Authorised Consignor – ship agents’ potential liabilities
On 1 July, 1998 modifications were made to EC procedures for Community Transit goods. These changes were made pursuant to Article 389 of Commission Regulation Number 2454/93, and will impact on the daily lives of ship agents in the European Union (The “EU”). Since 1 July, 1998 all goods moving by sea on a “non-regular” shipping service are considered by customs officers to originate from outside the EU. Ships will only qualify as “regular” if they trade exclusively between EU ports thereby remaining inside Community Customs territory. By definition most ships operating in the tramp sector will be regarded as non-regular. Unless accompanied by positive evidence of EU status, all goods carried by such ships will be assumed to have ‘third country status’. The positive evidence of EU status will normally be in the form of a T2L pre-authenticated Community status document. However, as in a number of countries (including the UK) there is a limited availability of customs officers, the requirement for the customs to stamp a T2L form after loading but prior to sailing has created practical difficulties. As a result a procedure has been adopted under which ship and forwarding agents may apply for “authorised consignor status” for the purposes of issuing pre-authenticated or self-authenticated Community status documents.
The approved consignor procedure is relatively new and it remains to be seen how customs authorities will administer it in practice. Some companies have reported that there is inconsistency in the practices in different ports within, as well as between, different EU states.
Liability Implications for Agents
The obvious problem for ship agents in acting as an authorised consignor is that if the goods for which the status document is issued subsequently prove to be non-Community goods they may acquire a liability to customs on the basis that goods liable to import duties had been unlawfully introduced into the EU. The liability will apply to agents if they fall within the provisions of Article 202(3) as:-
‘Any persons who acquired or held the goods in question and who were aware or should reasonably have been aware at the time of acquiring or receiving the goods that they had been introduced unlawfully’.
The fact that the approved consignor was acting as an agent will not in itself necessarily mean that he is relieved from all responsibility to customs if he was aware, or should reasonably have been aware, at the time of acquiring or receiving the goods, that they had been introduced unlawfully.

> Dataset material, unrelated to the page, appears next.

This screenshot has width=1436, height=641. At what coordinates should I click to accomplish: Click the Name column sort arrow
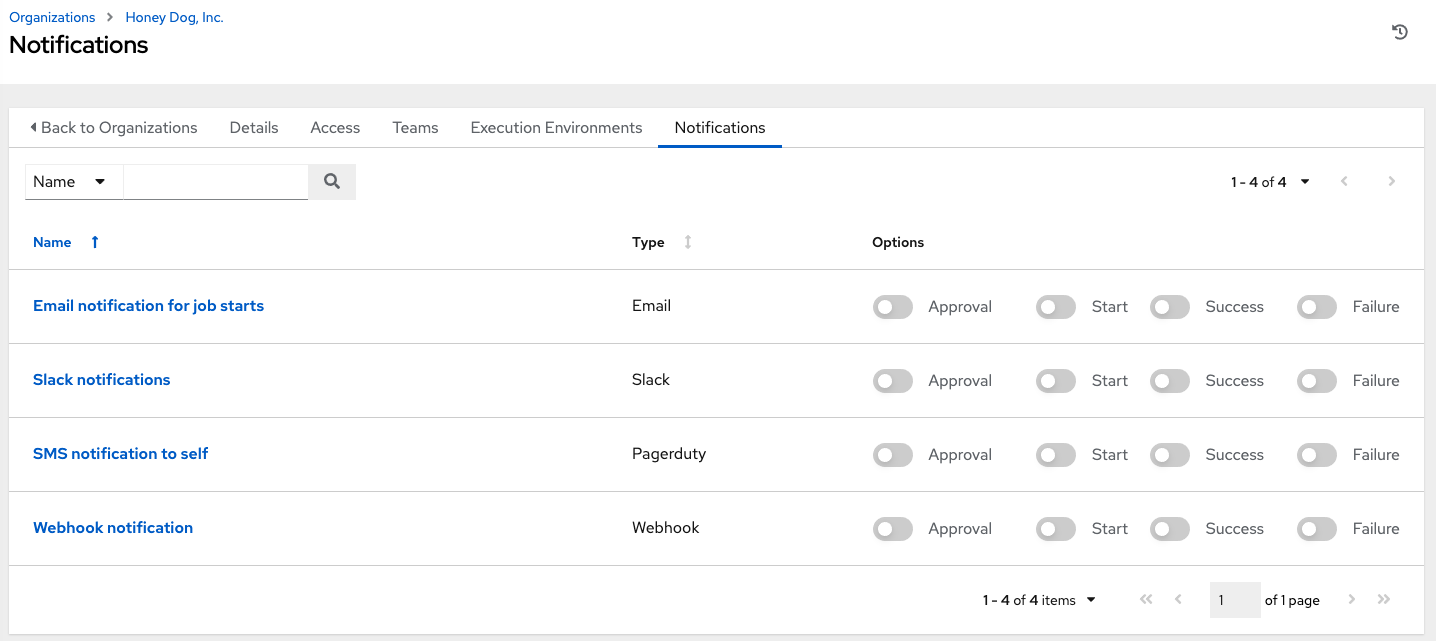[94, 242]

An agent cannot simply choose to rely upon his principals’ instructions despite evidence suggesting they are untrue or inaccurate.
If the agent has obtained a written confirmation from his principal that the goods are in free circulation that would secure his right to claim reimbursement from the principal if the agent is issued with a post clearance demand from customs. It will not, however, prevent the agent from being held responsible to customs in the first instance. In practice the Club would advise agents in the EU to not only obtain written confirmation that the goods are in free circulation but also to obtain an indemnity from the cargo interests. The wording of such an indemnity is reproduced below:-
‘We, ...(name of exporter)... hereby appoint you as our direct representative for Customs purposes and confirm that the goods described hereunder are in free circulation in the European Community, which qualifies them for T2L status:- In consideration of your issuing pre-authenticated documents, or authenticating community status documents for Customs purposes on our behalf, we hereby agree to hold you harmless and indemnify you for any duties, taxes, import levies, deposits, costs (including legal costs), or other amounts which become payable by you as a result of your activities on our behalf.’
Although this wording will assist, approved consignors must remember that this letter is only as good as the person providing it, while in some jurisdictions the courts may not enforce such indemnities.
‘Any persons who acquired or held the goods in question and who were aware or should reasonably have been aware at the time of acquiring or receiving the goods that they had been introduced unlawfully [into the EU]’.